Also introduced during the run is Lieutenant Theodore Gaynor of the United States Marine Corps, who joins the team when Chop-Chop takes a leave of absence to fight the Japanese in China. Gaynor leaves the team after it is learned his hardline stance against the Germans includes the execution of not only Nazi soldiers, but also civilians.

===1988–present===
After the Crisis on Infinite Earths rewrites the history of the DC Universe, the Blackhawks' own history, both during World War II and after, undergoes yet more transformation. The members are:

- Major Janos Prohaska (Blackhawk) – Reestablished as being born and raised in Poland, Prohaska is portrayed as the consummate leader, but also as a brash, hard-drinking womanizer. He is also revealed to have been a member of the Communist Party, expelled by Joseph Stalin after opposing the Molotov–Ribbentrop Pact, a 1939 treaty of non-aggression between the Soviets and Nazi Germany.
- Captain Stanislaus Drozdowski – Longtime friend of Blackhawk's who fights alongside him in the Polish Air Force before becoming one of the earliest members of the Blackhawks—and one of the team's first casualties.
- Captain André Blanc-Dumont – An excellent but slightly reckless pilot, the Frenchman is second-in-command of the team, as well as Prohaska's closest confidant and frequent co-pilot.

**TASKS AND EXERCISES:**
• a. Set down a passage of the Blackhawks text verbatim, beginning at the words "- Major Janos" and stopping after the words "and frequent co-pilot.".
• b. According to the Blackhawks text, which treaty did Prohaska oppose before Joseph Stalin expelled him from the Communist Party?
The data that follows comes from a separate source and is unrelated to the Blackhawks text.

**DATA SECTION:**
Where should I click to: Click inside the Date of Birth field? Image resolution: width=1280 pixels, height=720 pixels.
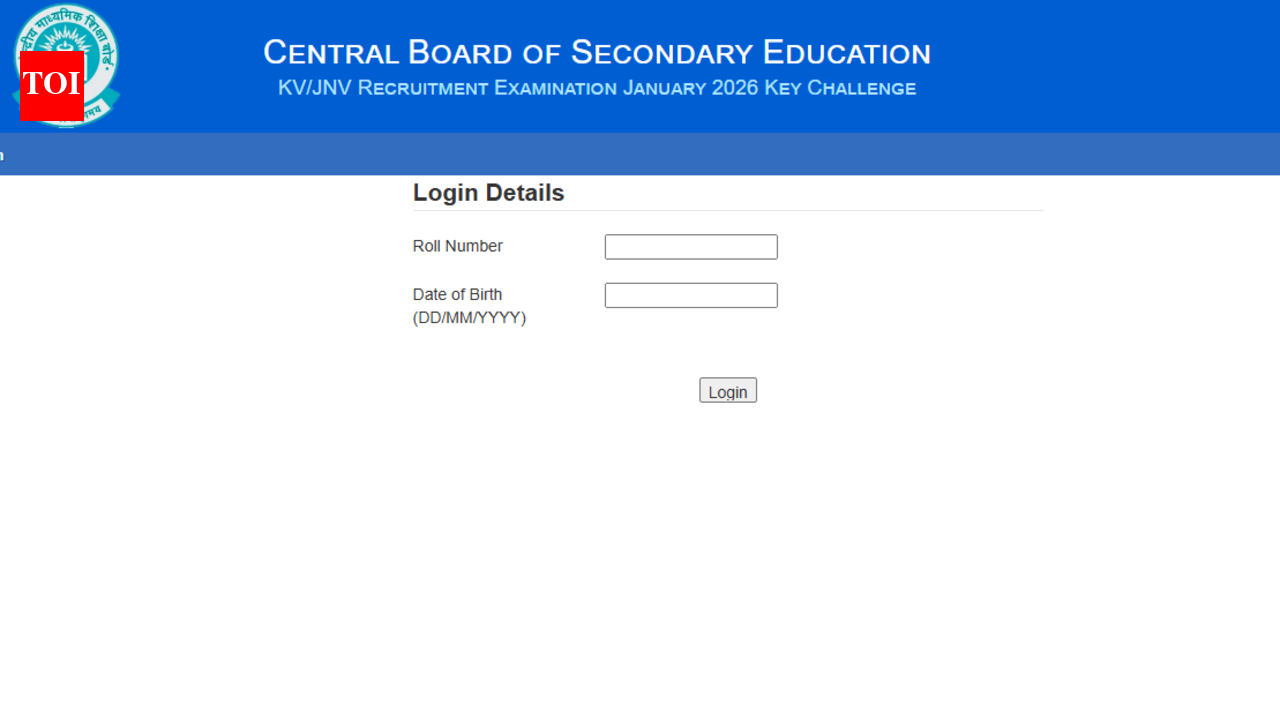click(690, 294)
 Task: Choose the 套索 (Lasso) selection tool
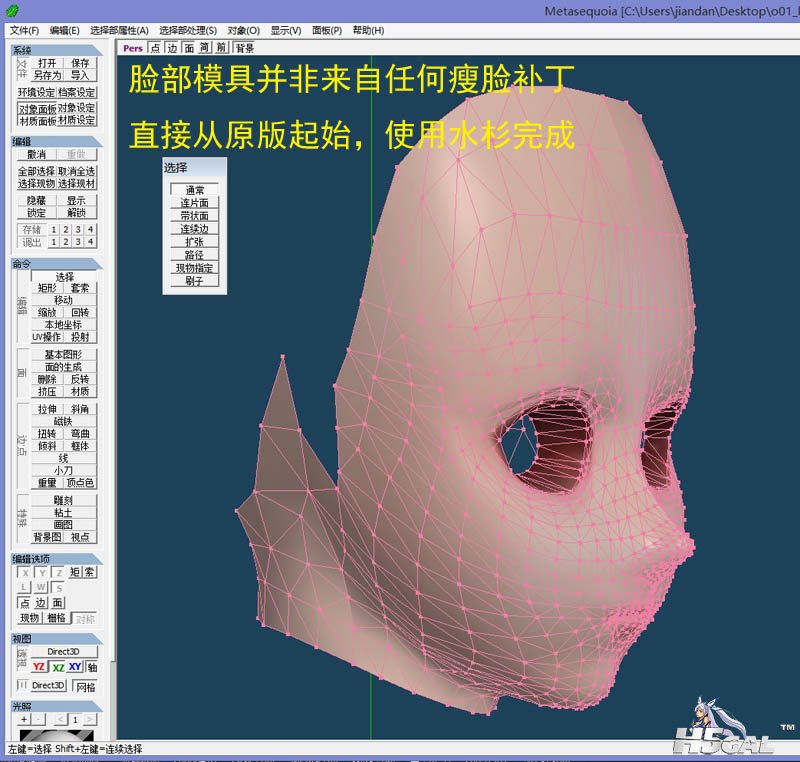80,288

**REPLIES:**
• a.
- Major Janos Prohaska (Blackhawk) – Reestablished as being born and raised in Poland, Prohaska is portrayed as the consummate leader, but also as a brash, hard-drinking womanizer. He is also revealed to have been a member of the Communist Party, expelled by Joseph Stalin after opposing the Molotov–Ribbentrop Pact, a 1939 treaty of non-aggression between the Soviets and Nazi Germany.
- Captain Stanislaus Drozdowski – Longtime friend of Blackhawk's who fights alongside him in the Polish Air Force before becoming one of the earliest members of the Blackhawks—and one of the team's first casualties.
- Captain André Blanc-Dumont – An excellent but slightly reckless pilot, the Frenchman is second-in-command of the team, as well as Prohaska's closest confidant and frequent co-pilot.

• b. The Molotov–Ribbentrop Pact